Records from a collection:

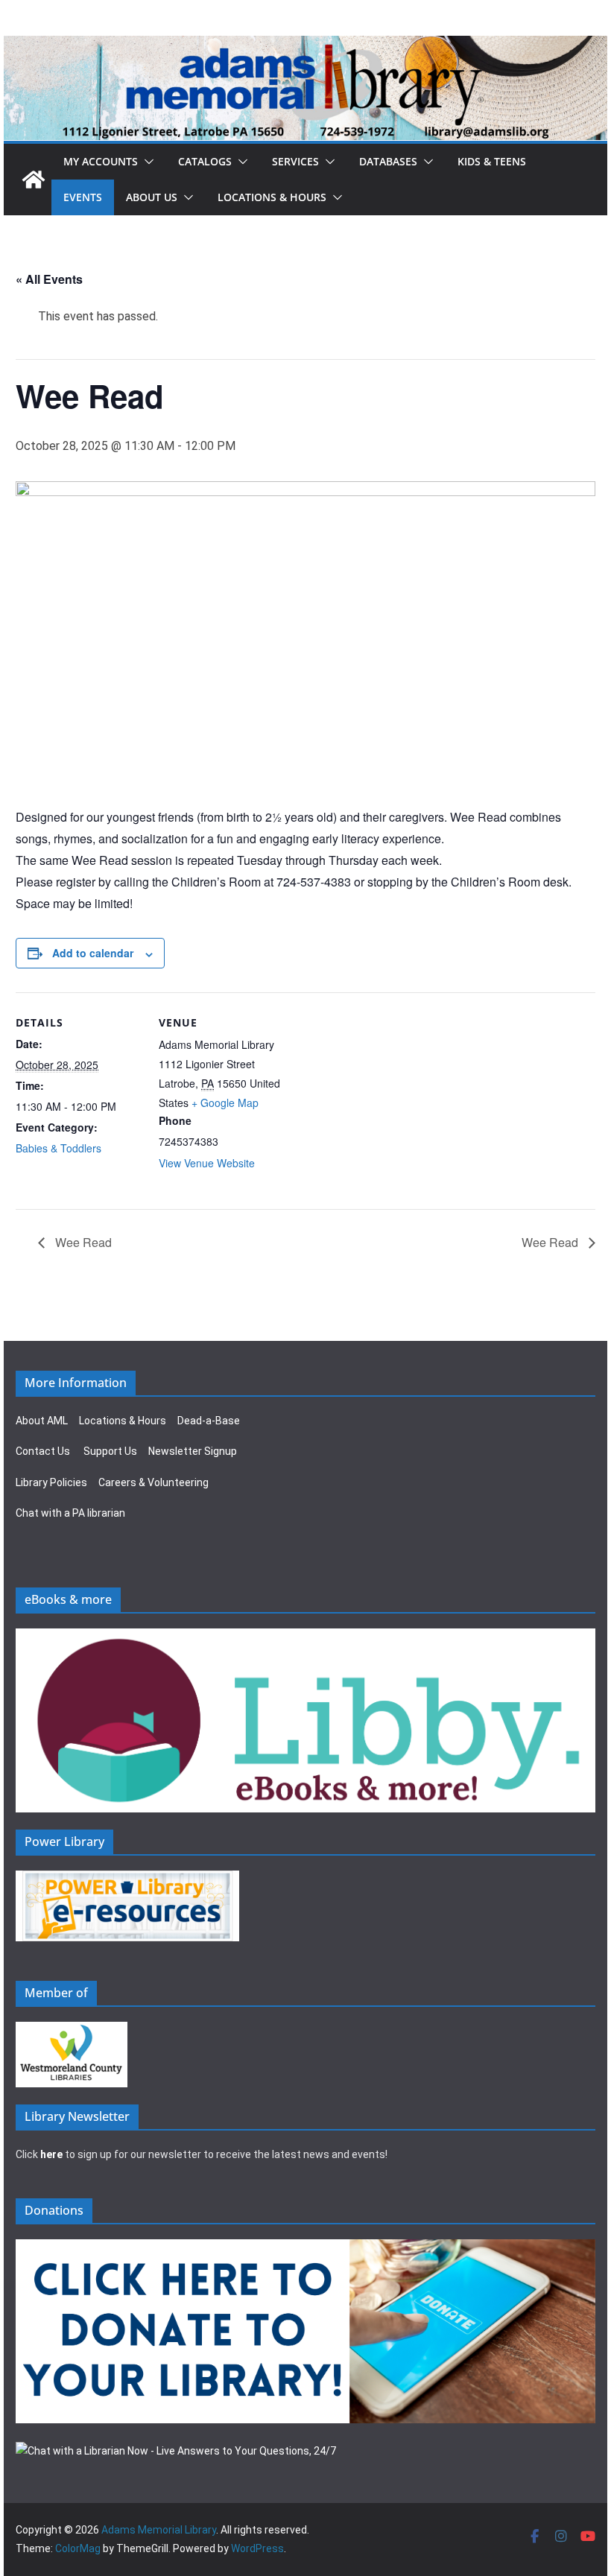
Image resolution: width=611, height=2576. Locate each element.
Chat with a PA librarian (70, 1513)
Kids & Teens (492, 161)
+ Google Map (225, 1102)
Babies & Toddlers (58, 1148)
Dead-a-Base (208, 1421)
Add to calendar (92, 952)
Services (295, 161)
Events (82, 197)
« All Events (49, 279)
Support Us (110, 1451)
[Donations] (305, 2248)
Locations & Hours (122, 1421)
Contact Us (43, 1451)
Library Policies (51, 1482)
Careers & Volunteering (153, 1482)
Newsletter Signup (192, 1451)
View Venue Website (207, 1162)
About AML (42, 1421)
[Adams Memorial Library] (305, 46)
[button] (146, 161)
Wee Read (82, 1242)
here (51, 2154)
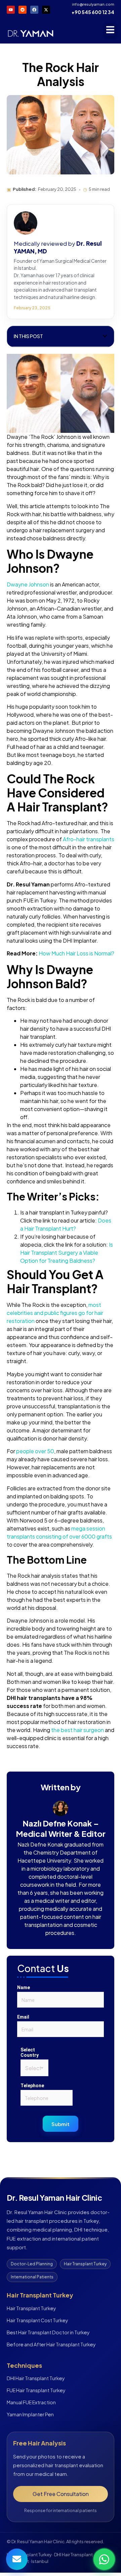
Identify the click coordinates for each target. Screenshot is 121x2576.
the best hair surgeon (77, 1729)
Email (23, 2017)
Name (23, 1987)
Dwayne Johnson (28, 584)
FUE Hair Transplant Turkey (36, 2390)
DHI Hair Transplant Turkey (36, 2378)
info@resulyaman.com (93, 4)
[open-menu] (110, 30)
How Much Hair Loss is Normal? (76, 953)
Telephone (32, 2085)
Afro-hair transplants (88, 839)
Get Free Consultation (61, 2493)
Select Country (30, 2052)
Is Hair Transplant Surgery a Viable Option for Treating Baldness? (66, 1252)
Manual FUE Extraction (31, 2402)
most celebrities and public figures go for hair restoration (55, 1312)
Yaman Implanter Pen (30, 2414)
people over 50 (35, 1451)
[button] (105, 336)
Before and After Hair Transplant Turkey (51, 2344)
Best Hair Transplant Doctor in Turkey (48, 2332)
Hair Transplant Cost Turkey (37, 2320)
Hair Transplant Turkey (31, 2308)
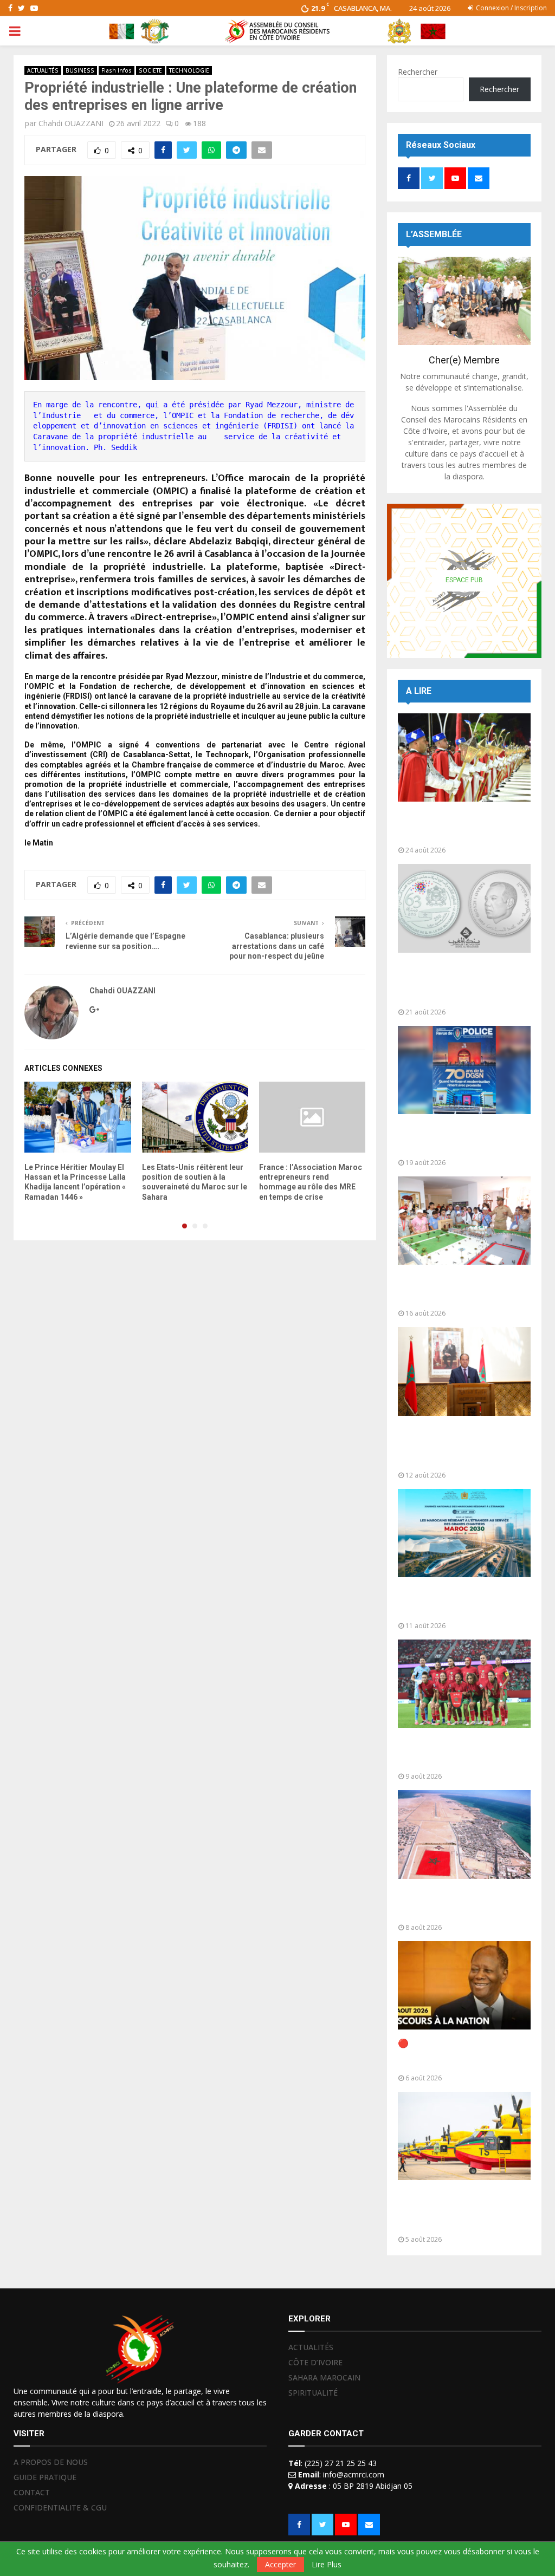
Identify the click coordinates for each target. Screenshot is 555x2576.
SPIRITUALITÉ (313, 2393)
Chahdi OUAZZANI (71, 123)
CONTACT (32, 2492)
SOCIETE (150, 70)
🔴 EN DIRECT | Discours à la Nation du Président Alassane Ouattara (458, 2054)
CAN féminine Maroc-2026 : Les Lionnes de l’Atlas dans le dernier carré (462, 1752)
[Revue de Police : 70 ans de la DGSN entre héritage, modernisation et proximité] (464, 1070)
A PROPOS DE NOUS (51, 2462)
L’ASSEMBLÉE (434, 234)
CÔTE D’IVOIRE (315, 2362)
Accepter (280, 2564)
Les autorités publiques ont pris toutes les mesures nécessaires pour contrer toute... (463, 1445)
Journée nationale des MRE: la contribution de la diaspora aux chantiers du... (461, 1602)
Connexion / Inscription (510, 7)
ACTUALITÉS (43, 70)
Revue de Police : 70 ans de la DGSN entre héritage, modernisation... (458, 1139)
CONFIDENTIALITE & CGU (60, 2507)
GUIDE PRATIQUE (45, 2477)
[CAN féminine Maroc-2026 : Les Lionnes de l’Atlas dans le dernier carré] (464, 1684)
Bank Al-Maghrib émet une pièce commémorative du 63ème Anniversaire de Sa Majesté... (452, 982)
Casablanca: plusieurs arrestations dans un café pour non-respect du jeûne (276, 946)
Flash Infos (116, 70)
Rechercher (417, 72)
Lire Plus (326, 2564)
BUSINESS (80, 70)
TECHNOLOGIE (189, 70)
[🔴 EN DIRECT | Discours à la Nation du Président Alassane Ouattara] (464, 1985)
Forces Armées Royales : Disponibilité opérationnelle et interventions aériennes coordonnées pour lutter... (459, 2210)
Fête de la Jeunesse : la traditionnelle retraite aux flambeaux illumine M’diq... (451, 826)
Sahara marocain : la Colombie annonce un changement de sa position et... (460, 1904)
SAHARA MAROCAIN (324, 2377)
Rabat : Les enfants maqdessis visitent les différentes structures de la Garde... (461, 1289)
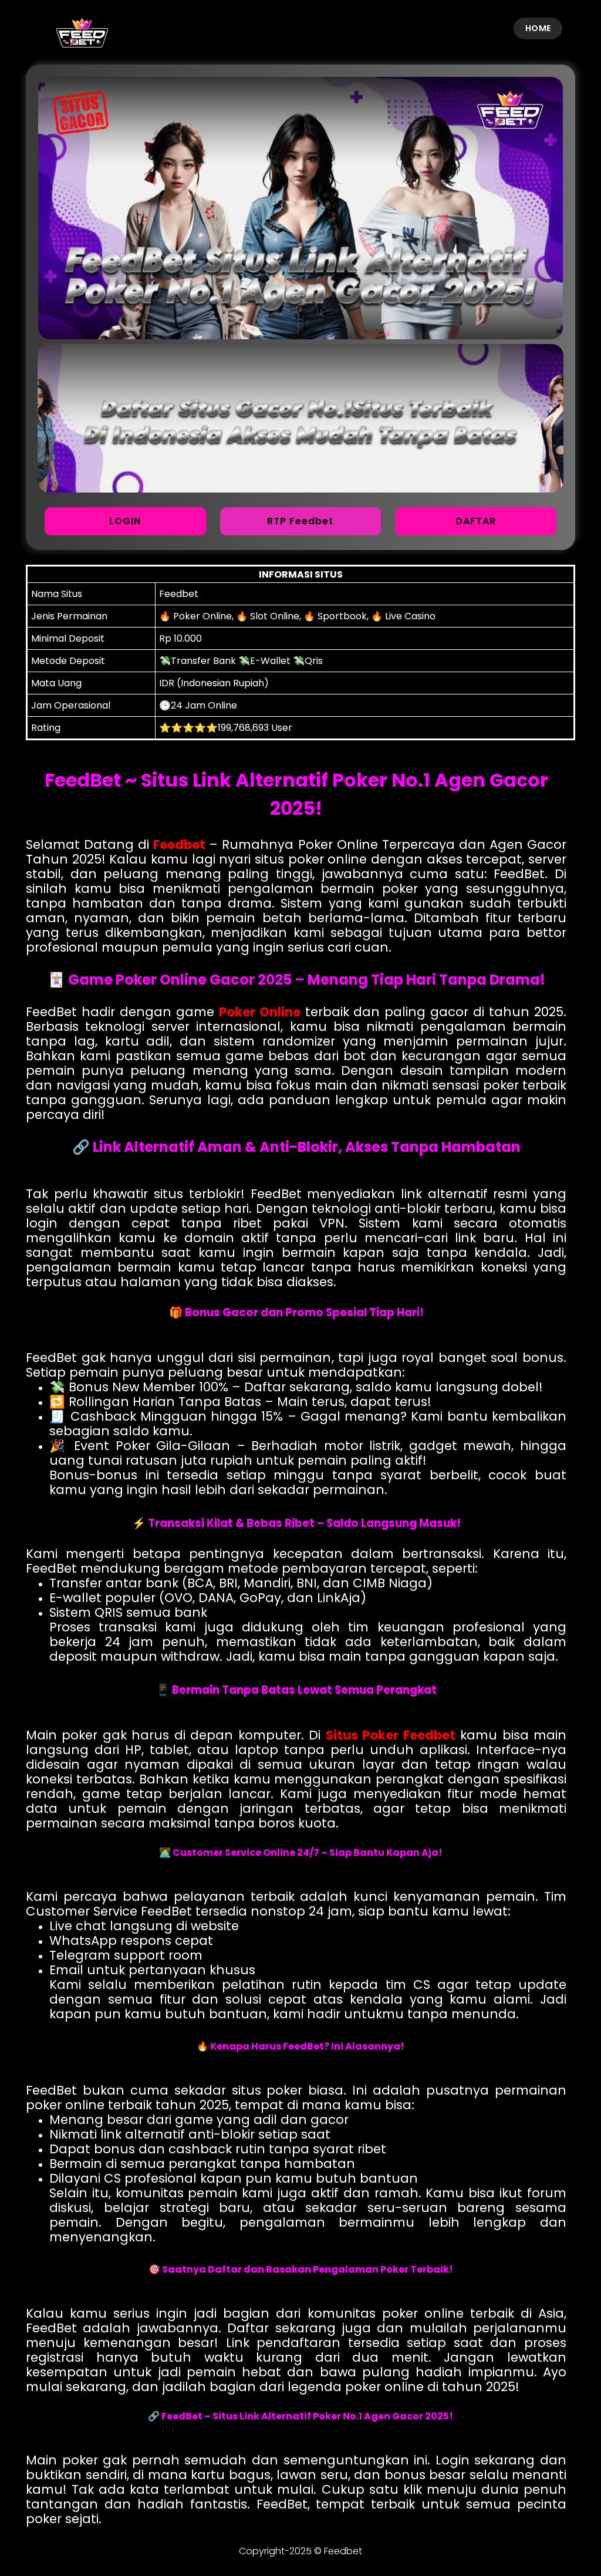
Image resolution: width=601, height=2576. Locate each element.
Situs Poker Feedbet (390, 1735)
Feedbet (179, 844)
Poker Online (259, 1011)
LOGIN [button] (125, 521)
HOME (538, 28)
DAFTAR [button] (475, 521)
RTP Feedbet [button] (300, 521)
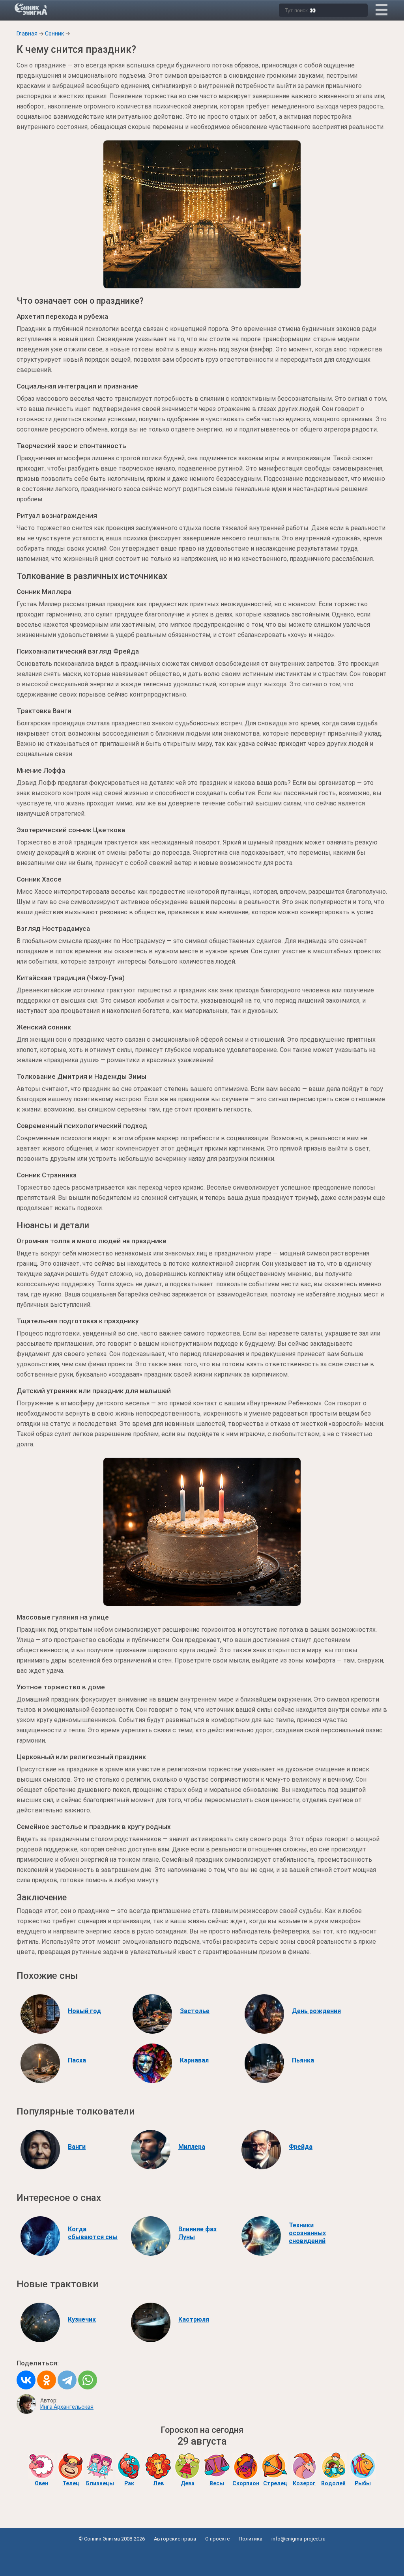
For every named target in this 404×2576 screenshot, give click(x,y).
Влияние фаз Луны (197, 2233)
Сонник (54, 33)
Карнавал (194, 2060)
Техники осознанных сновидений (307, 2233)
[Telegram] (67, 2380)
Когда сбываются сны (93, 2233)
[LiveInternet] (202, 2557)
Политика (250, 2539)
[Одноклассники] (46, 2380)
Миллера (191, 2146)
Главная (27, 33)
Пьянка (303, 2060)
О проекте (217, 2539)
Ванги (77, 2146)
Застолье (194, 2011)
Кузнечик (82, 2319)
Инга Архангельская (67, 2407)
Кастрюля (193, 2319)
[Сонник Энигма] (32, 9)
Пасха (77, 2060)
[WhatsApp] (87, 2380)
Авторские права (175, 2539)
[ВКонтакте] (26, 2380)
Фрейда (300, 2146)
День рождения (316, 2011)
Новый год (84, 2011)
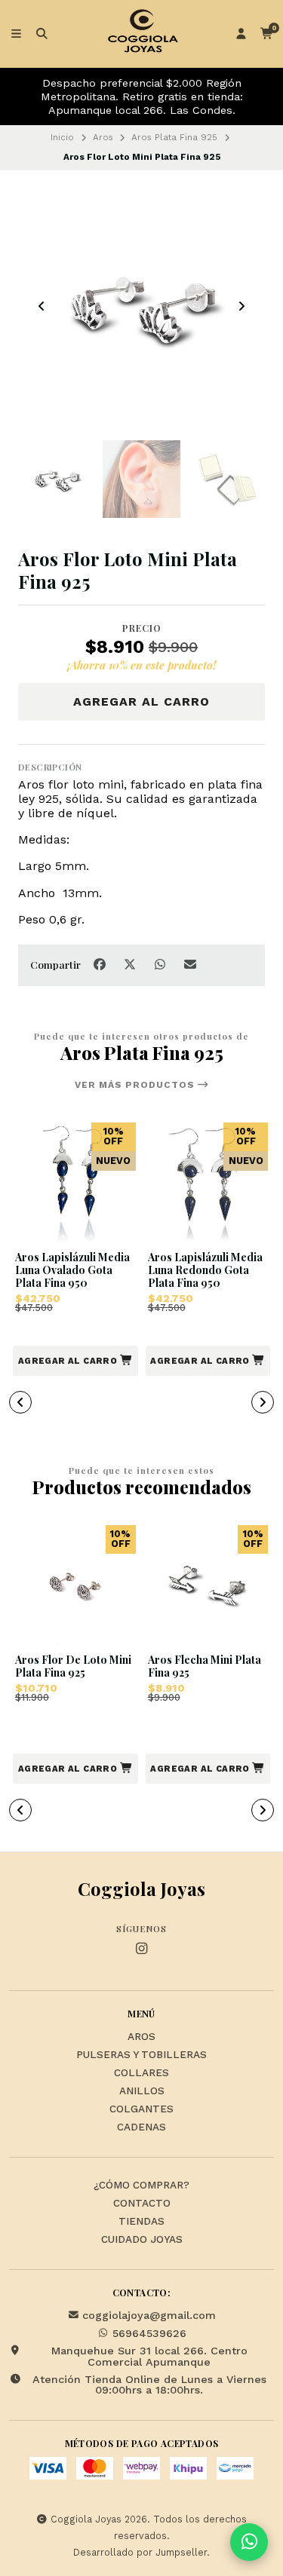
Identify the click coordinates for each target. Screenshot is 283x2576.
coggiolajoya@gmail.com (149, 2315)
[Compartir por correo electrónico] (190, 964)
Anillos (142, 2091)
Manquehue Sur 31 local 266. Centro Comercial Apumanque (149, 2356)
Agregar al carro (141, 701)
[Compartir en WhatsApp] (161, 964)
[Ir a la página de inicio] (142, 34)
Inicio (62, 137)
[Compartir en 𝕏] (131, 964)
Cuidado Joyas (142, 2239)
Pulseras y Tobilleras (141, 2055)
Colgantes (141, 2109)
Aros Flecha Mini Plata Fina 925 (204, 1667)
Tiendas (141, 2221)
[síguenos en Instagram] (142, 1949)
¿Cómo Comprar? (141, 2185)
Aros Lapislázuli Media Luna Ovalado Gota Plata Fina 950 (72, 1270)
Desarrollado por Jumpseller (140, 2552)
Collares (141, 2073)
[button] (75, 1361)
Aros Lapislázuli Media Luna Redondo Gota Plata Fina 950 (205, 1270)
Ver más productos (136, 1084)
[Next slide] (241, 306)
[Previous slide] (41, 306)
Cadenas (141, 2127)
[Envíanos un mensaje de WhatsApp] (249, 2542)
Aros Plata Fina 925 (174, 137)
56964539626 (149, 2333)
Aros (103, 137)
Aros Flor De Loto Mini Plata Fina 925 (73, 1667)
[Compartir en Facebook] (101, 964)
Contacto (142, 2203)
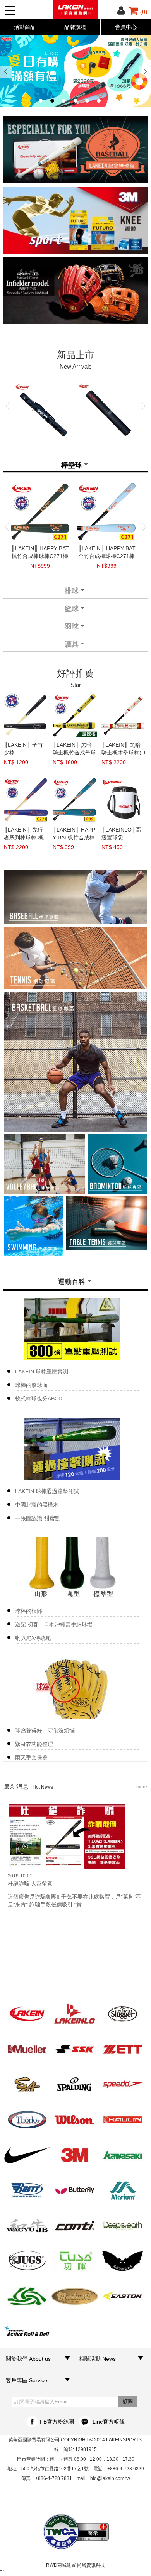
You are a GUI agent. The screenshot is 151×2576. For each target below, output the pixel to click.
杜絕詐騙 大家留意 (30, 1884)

• _TASK OBJECTIVE_
Every line with "modernisation" in it should be copied from the entries above.

• _RESULT_
[Revue de Police : 70 ans de la DGSN entre héritage, modernisation et proximité] (464, 1070)
Revue de Police : 70 ans de la DGSN entre héritage, modernisation... (458, 1139)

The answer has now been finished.